Last year, a conversation with a friend got Sherman thinking about how neck cooling devices might also help people with multiple sclerosis. His friend was discouraged and shared how his mother couldn’t do many activities in the summer because of the heat.
“One of the common phenomena of MS is that those with the condition are more sensitive to heat,” Sherman explained. “They are more aware of a change in their core temperature and become easily fatigued.”
About 80 percent of people with MS also have Uhthoff’s syndrome, when changes in body temperature make a person’s existing MS symptoms worse. Symptoms include muscle weakness, numbing sensations and changes in vision, balance and coordination.
“It is crucial for those with MS to exercise in order to help their muscles and to have a better quality of life. But, adequate exercise becomes extremely difficult or not even possible when their body heats up,” he said.
No one has researched the use of readily available neck cooling devices on MS patients during exercise, Sherman said, studies have only been conducted before and after physical activity. “Using these devices before activity is beneficial, but the benefits don’t last very long.

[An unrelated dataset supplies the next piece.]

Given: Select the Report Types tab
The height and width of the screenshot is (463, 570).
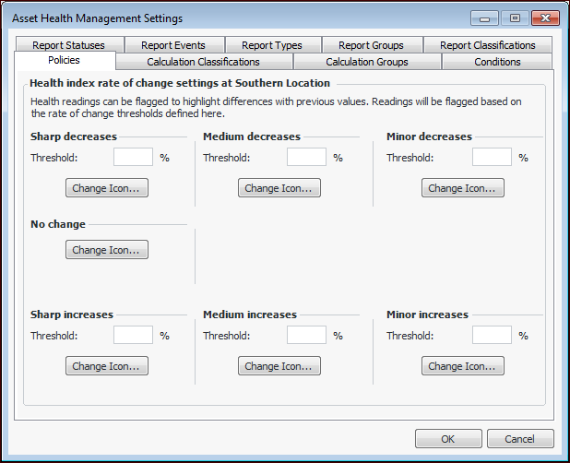Looking at the screenshot, I should pyautogui.click(x=271, y=45).
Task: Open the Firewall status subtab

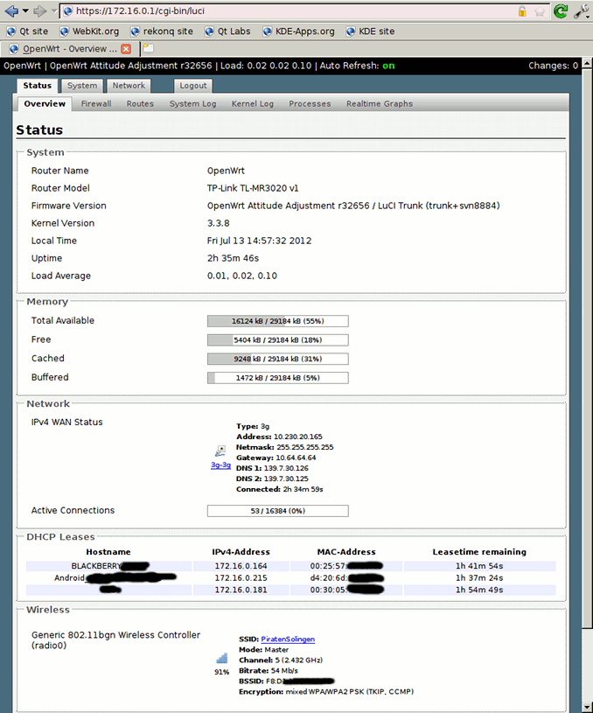Action: (x=96, y=103)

Using them after exercise is too late to help prolong activity,” he explained.
“It is crucial for those with MS to exercise in order to help their muscles and to have a better quality of life. But, adequate exercise becomes extremely difficult or not even possible when their body heats up.”Ross Sherman, associate professor of movement science
Sherman is now working with other Grand Valley faculty members to test the effects of a neck cooling device on MS patients while they perform various tasks. This collaborative study is, in part, made possible by a $9,000 grant through Grand Valley’s Center for Scholarly and Creative Excellence.
Shaunna Kelder, assistant professor of occupational therapy, and Barbara Baker, associate professor of physical therapy, conduct testing in the Cook-DeVos Center for Health Sciences on the Health Campus in downtown Grand Rapids.

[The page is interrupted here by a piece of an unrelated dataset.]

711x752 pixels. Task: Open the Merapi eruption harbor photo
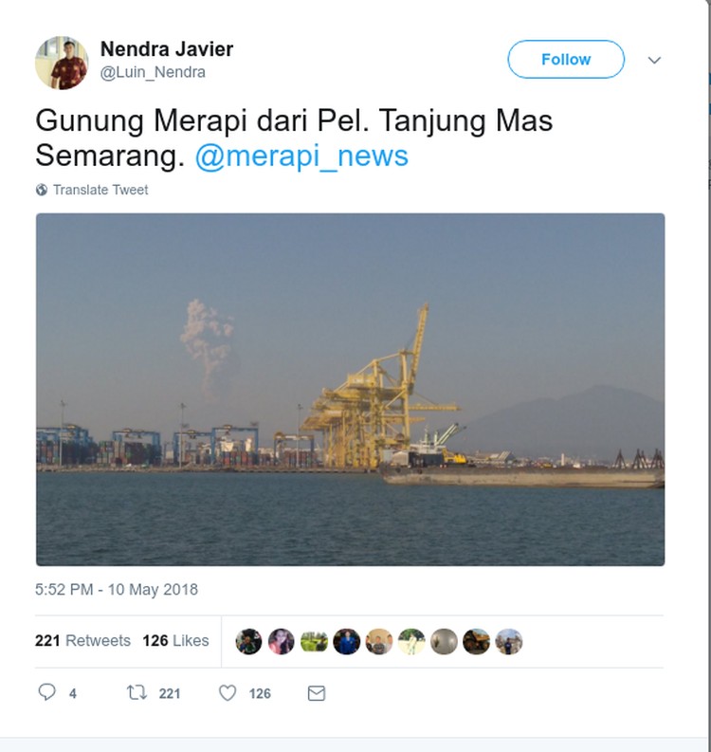tap(351, 390)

Danita Vander Kodde, a physician assistant in neurology at Spectrum Health Medical group, screens and assesses MS patients for the study.

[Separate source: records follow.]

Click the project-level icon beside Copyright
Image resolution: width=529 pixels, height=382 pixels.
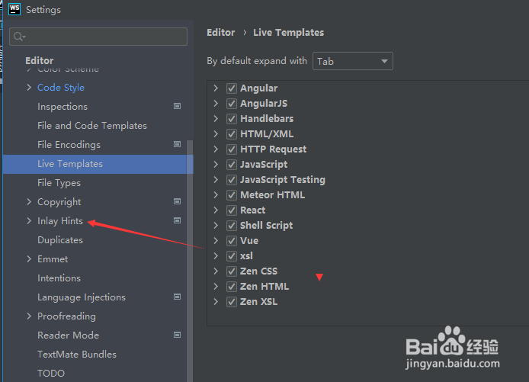(x=178, y=202)
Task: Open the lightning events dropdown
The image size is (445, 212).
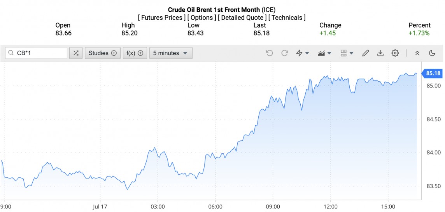Action: [302, 53]
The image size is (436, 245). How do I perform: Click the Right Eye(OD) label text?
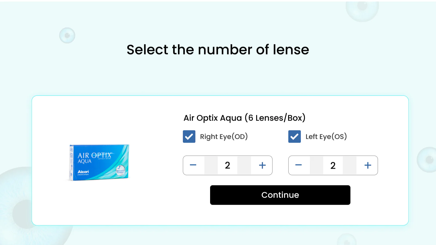[x=224, y=137]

Sherman found a reasonably priced neck cooling collar online that he believes will be most effective. The design is lower in front and higher in the back, it is easy to freeze and stays cold for about 30 minutes, and most importantly, it is easy to fit and remove.
“The theory is that the device cools the blood in the carotid arteries, so just before the blood enters the brain it’s getting direct cooling applied to it,” he said.
Preliminary data showed MS patients are able to walk and perform a little better than they would without wearing the device. Sherman hopes that as more participants are recruited and complete the study, the data will show more consistent and greater benefits with neck cooling.
Testing is currently being performed in a normal temperature environment so the researchers expect results would be more profound in a heated room or in summer environmental conditions.
Sherman said there may be a secondary benefit when using the neck cooling device. People with MS can find it difficult to perform daily living activities, like cooking, cleaning, yard work, showering and even getting dressed when their core temperature rises.
“We don’t want to miss the bigger picture,” he said. “The psychological aspects may be more impactful. A person may not feel their fitness improve, but they’ll know they are able to do tasks they’ve never done before or haven’t been able to do in many years. If we can move that needle even a little, then it is a successful outcome.”